[Stored records]
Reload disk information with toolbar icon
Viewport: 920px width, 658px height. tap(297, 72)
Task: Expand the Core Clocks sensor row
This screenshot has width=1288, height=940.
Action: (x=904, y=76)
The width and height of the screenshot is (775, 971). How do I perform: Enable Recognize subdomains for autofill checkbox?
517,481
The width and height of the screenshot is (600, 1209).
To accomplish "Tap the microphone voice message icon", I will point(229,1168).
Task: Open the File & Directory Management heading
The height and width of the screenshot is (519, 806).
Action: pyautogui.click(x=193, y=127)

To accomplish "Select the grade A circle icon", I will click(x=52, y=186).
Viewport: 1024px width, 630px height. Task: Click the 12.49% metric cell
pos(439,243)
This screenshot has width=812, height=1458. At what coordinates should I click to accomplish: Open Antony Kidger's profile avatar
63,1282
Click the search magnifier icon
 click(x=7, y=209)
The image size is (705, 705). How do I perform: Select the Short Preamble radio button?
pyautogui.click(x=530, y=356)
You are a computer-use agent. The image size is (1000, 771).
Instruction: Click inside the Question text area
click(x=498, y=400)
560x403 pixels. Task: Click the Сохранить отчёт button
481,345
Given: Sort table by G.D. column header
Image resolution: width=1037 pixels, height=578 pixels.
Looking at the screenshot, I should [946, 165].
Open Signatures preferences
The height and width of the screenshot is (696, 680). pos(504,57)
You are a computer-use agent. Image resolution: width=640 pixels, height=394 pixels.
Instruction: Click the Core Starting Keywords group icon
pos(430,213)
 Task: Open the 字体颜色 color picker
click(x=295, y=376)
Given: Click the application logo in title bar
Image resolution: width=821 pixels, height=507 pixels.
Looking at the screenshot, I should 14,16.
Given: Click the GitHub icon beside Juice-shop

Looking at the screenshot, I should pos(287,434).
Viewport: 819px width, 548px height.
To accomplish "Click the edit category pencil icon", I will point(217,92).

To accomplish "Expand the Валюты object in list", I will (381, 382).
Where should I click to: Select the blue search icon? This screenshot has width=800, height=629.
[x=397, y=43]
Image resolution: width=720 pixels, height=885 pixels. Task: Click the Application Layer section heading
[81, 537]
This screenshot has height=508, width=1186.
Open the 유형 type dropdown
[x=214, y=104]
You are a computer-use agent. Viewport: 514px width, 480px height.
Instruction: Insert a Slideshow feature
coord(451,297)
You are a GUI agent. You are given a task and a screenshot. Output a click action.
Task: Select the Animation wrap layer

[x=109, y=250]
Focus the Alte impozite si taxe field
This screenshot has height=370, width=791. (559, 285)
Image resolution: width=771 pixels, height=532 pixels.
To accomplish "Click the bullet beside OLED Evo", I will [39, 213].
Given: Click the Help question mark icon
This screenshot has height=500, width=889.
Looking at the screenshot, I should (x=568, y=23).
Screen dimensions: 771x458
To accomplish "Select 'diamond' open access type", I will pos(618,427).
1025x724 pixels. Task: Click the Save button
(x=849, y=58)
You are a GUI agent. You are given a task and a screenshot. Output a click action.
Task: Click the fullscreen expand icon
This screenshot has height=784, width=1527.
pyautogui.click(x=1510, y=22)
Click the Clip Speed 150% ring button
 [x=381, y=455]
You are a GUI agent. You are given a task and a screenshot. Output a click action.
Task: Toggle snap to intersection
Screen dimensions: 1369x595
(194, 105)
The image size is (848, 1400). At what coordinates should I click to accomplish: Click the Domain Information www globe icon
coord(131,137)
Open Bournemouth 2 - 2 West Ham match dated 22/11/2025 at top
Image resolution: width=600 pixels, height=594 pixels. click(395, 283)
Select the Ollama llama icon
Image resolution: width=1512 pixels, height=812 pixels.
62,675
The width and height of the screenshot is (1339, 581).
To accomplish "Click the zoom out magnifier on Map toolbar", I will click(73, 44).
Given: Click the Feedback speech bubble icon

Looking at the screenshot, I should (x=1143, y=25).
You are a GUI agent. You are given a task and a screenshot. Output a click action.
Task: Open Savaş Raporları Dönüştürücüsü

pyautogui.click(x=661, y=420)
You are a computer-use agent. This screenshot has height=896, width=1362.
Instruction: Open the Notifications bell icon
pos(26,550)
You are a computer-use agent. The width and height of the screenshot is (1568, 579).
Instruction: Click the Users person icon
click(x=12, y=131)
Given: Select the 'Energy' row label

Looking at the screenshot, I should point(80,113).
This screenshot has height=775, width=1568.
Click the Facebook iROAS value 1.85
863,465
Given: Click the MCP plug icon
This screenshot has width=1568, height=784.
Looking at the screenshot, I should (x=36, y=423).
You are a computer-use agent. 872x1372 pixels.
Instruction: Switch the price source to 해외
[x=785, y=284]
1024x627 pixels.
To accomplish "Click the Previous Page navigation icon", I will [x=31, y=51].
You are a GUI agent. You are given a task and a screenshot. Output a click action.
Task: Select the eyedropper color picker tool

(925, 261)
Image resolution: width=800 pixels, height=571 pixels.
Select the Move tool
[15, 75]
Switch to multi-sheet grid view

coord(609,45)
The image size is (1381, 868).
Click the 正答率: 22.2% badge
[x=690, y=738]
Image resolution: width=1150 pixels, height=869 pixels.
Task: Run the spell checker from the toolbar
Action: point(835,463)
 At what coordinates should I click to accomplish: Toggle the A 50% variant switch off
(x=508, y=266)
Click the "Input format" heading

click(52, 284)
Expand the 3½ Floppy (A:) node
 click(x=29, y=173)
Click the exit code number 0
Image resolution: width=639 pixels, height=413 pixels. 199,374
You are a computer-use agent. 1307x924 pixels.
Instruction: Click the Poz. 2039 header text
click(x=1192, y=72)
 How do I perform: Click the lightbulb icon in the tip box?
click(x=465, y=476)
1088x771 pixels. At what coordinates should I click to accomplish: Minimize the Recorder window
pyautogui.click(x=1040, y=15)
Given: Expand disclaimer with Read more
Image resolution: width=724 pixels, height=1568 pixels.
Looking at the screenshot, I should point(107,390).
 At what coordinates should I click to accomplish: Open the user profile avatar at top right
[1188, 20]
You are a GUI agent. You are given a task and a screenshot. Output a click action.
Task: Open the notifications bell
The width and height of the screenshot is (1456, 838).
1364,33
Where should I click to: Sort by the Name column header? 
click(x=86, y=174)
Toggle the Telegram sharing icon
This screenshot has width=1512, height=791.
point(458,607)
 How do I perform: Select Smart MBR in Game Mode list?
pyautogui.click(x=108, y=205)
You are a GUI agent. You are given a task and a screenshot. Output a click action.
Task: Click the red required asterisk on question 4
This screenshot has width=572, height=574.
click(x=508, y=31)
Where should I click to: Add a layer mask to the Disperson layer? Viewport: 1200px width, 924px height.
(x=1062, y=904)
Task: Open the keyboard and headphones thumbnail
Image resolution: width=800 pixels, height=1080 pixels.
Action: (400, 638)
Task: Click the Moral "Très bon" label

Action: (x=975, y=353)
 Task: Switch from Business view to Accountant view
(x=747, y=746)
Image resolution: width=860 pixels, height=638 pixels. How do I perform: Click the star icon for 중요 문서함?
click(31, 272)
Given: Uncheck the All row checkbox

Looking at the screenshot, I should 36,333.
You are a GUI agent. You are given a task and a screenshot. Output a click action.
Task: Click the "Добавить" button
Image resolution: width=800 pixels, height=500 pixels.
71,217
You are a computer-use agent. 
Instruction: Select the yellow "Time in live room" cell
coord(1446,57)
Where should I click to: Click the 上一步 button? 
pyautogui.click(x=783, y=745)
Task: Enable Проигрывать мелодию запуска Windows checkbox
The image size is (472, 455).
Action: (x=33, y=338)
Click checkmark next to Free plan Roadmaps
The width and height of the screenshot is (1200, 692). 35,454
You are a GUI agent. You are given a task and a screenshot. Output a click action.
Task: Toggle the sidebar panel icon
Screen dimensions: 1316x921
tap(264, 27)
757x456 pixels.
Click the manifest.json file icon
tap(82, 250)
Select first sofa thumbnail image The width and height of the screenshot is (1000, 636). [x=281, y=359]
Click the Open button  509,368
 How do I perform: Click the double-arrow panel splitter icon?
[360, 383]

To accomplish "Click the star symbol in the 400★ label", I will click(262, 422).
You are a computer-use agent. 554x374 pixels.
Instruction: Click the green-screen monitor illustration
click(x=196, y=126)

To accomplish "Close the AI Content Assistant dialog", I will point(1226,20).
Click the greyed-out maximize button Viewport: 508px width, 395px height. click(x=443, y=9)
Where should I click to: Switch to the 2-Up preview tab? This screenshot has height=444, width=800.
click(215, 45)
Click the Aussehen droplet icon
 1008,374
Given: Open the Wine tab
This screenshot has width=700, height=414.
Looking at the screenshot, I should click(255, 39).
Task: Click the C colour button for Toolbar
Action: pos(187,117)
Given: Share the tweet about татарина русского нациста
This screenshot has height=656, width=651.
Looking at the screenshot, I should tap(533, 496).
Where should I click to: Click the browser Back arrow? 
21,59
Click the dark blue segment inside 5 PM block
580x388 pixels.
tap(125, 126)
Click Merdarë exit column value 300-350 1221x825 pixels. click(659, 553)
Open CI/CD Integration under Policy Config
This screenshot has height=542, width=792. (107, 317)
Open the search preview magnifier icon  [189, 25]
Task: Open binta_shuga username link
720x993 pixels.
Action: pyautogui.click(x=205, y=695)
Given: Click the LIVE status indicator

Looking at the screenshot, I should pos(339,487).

__EXERCISE INSTRUCTIONS__.
Go through the entries. Report every line that contains the word "will".

__TASK RESPONSE__.
To accomplish "Tap the microphone voice message icon", I will point(229,1168).
To accomplish "Select the grade A circle icon", I will click(x=52, y=186).
To accomplish "Click the edit category pencil icon", I will point(217,92).
To accomplish "Expand the Валюты object in list", I will (381, 382).
To accomplish "Click the bullet beside OLED Evo", I will [39, 213].
To accomplish "Select 'diamond' open access type", I will pos(618,427).
To accomplish "Click the zoom out magnifier on Map toolbar", I will click(73, 44).
To accomplish "Click the Previous Page navigation icon", I will [x=31, y=51].
To accomplish "Click the star symbol in the 400★ label", I will click(262, 422).
To accomplish "Close the AI Content Assistant dialog", I will point(1226,20).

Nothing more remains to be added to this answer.